Ask most startups about their go-to-market (GTM) these days and they’ll give you lots of numbers. Funnel metrics. MQLs, SQLs, demos, and associated funnel conversion rates. Seen over time, cut by segment. Win/loss rates and close rates as well, similarly sliced. Maybe an ABM scorecard, if applicable.
Or maybe more financial metrics like customer acquisition cost (CAC) ratio, lifetime value (LTV) or net dollar retention (NDR) rate. Maybe a Rule of 40 score to show how they’re balancing growth and profitability.
And then you’ll have a growth strategy conversation and you’ll hear things like:
- People don’t know who we are
- But the people who know us love us
- We’re just not seeing enough deals
- Actually, we are seeing enough deals, but we’re not making the short list enough
- Or, we’re making the short list enough, but not winning enough.
And there are always reasons offered:
- We’re not showing enough value
- We’re not speaking to the economic buyer
- We’re a vitamin, not a pain killer
- We’re not aligned with their business priorities
- People don’t know you can solve problem X with our solution
- Prospects can’t see any differentiation among the offerings; we all sound the same 
- They don’t see us as a leader
- They don’t know they need one
- They know they need one but need to finish higher priorities first
It’s an odd situation.

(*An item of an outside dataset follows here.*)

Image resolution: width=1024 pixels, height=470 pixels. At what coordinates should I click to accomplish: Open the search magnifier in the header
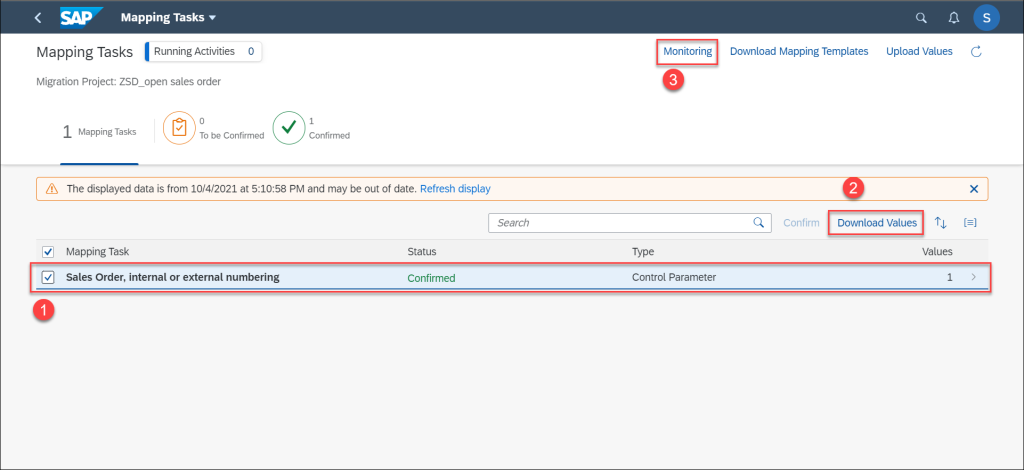click(x=921, y=18)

We are literally drowning in funnel data, but when it comes to actually understanding what’s happening, we know almost nothing. Every one of the above explanatory assertions are assumptions. They’re aggregated anecdotes . The CRM system can tell us a lot about what happens to prospects once they’re in our funnel, but
- We’re navel gazing. We’re only looking at that portion of the market we engaged with. It’s humbling to take those assertions and mentally preface them with: “In that slice of the market who found us and engaged with us, we see XYZ.” We’re assuming our slice is representative. If you’re a early-stage or mid-stage startup, there’s no reason to assume that. It’s probably not.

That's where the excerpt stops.